## What is required
Set down only the lines from the one containing "Given: Click pencil" through the final line of the entries below, exactly as they stand, with no pictures.

Dataset entries:
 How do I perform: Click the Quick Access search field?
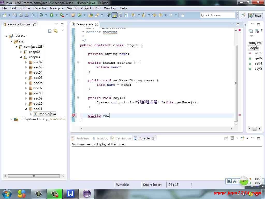[218, 15]
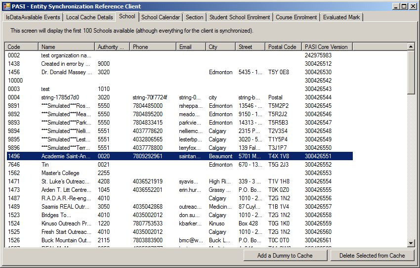The height and width of the screenshot is (268, 420).
Task: Click the PASI application icon in title bar
Action: (x=6, y=6)
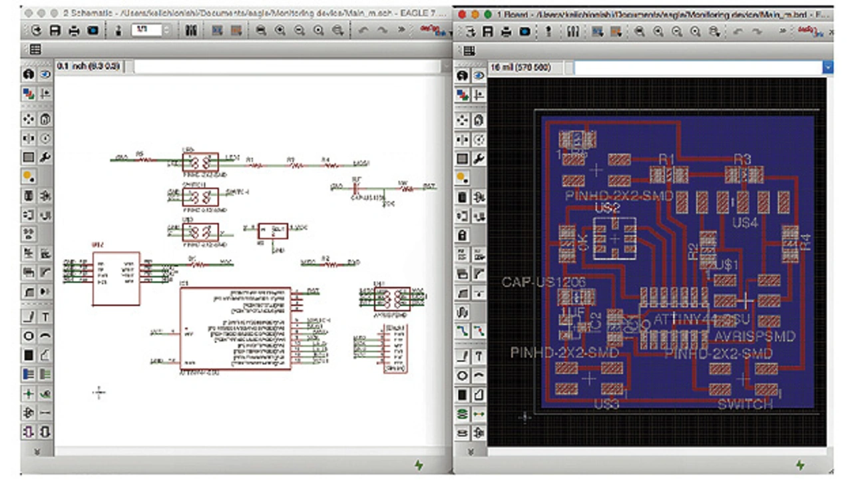Click Zoom to fit in Schematic toolbar
Viewport: 852px width, 480px height.
pos(260,31)
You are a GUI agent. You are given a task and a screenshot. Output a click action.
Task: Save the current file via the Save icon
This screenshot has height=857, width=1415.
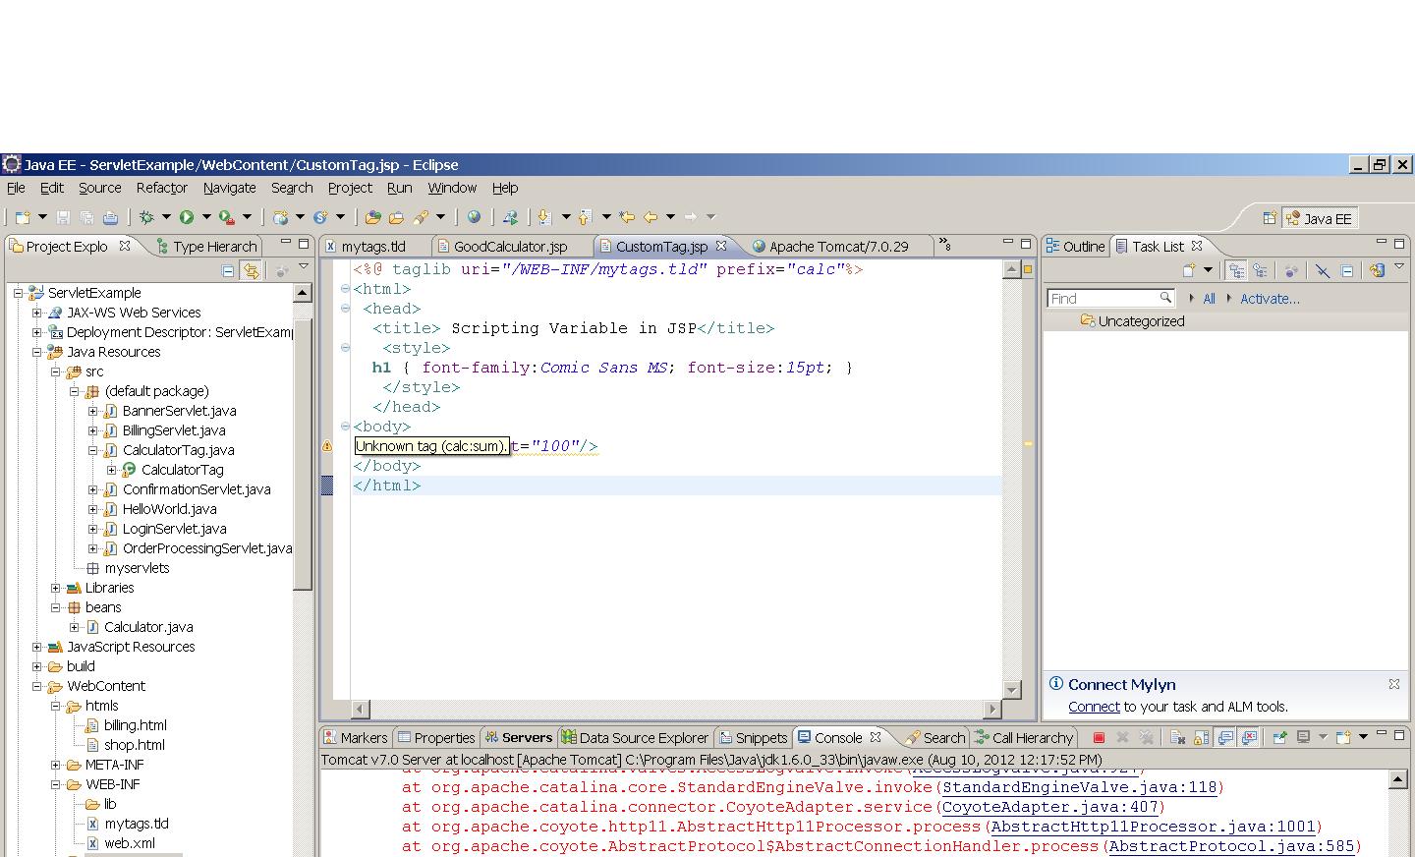[63, 216]
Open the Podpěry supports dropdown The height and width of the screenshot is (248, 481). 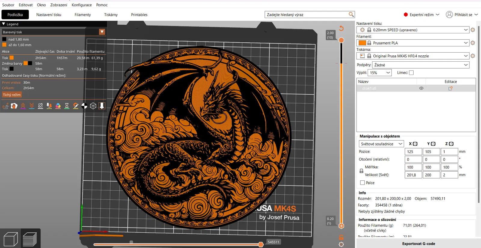tap(421, 65)
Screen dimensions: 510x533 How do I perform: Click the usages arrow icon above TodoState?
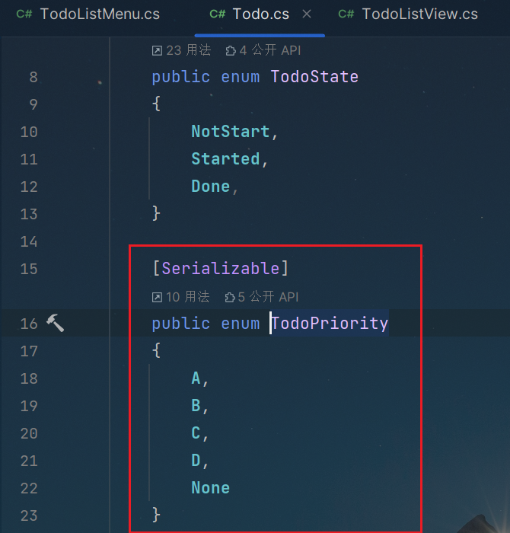[x=157, y=51]
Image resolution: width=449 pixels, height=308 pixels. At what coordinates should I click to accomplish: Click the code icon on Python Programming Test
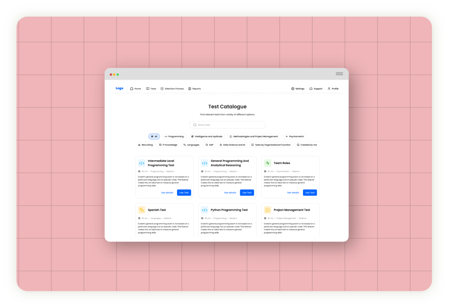pyautogui.click(x=205, y=210)
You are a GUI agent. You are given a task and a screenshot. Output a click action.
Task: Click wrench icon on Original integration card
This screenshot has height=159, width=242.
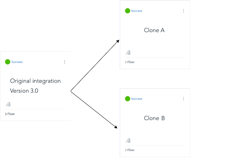click(x=8, y=104)
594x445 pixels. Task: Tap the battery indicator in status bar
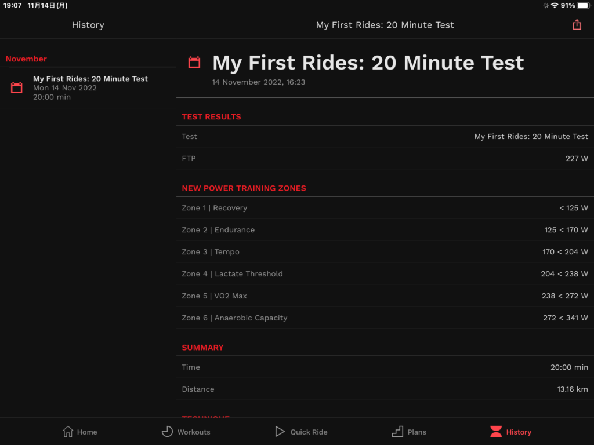(x=582, y=5)
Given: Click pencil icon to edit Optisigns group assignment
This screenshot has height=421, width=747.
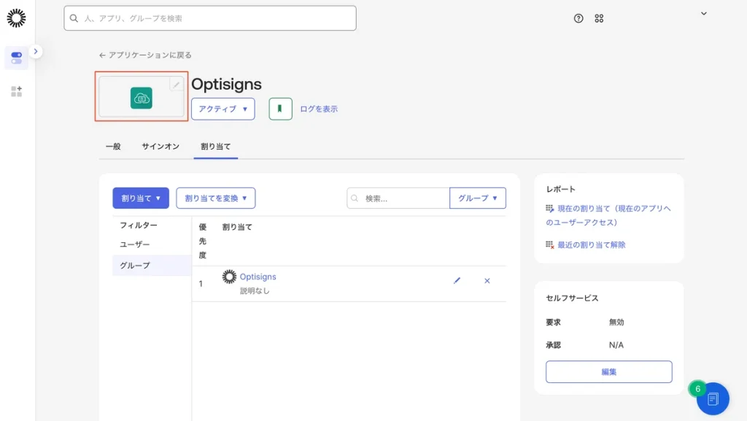Looking at the screenshot, I should [x=457, y=281].
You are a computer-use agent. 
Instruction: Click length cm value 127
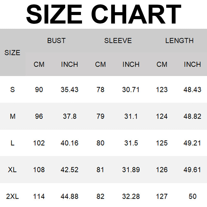click(162, 196)
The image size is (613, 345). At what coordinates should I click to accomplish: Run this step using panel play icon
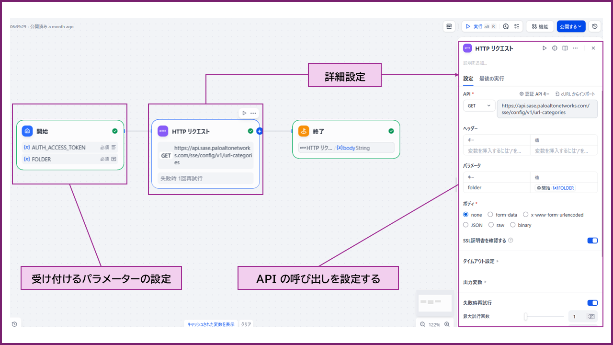pos(545,48)
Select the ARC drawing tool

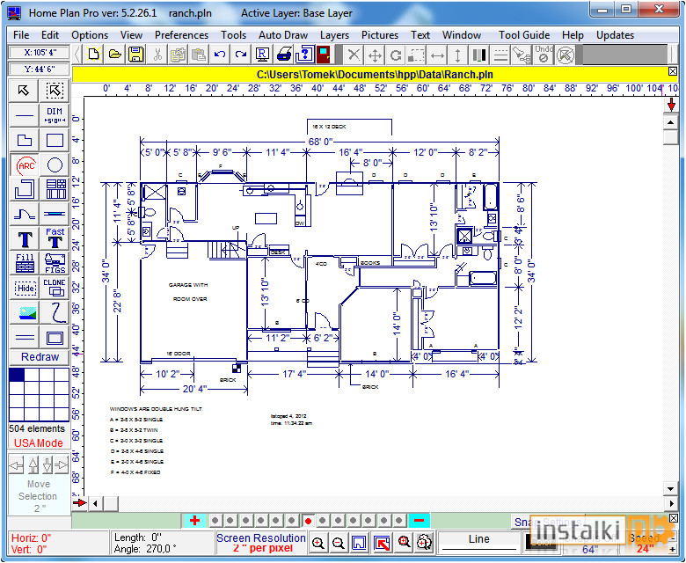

## Solution to this exercise
Given: Click pencil icon to edit Optisigns group assignment
This screenshot has height=421, width=747.
Looking at the screenshot, I should [x=457, y=281].
You are a computer-use agent. 
Instruction: Click length cm value 127
click(162, 196)
The image size is (613, 345). At what coordinates should I click to accomplish: Run this step using panel play icon
pos(545,48)
Select the ARC drawing tool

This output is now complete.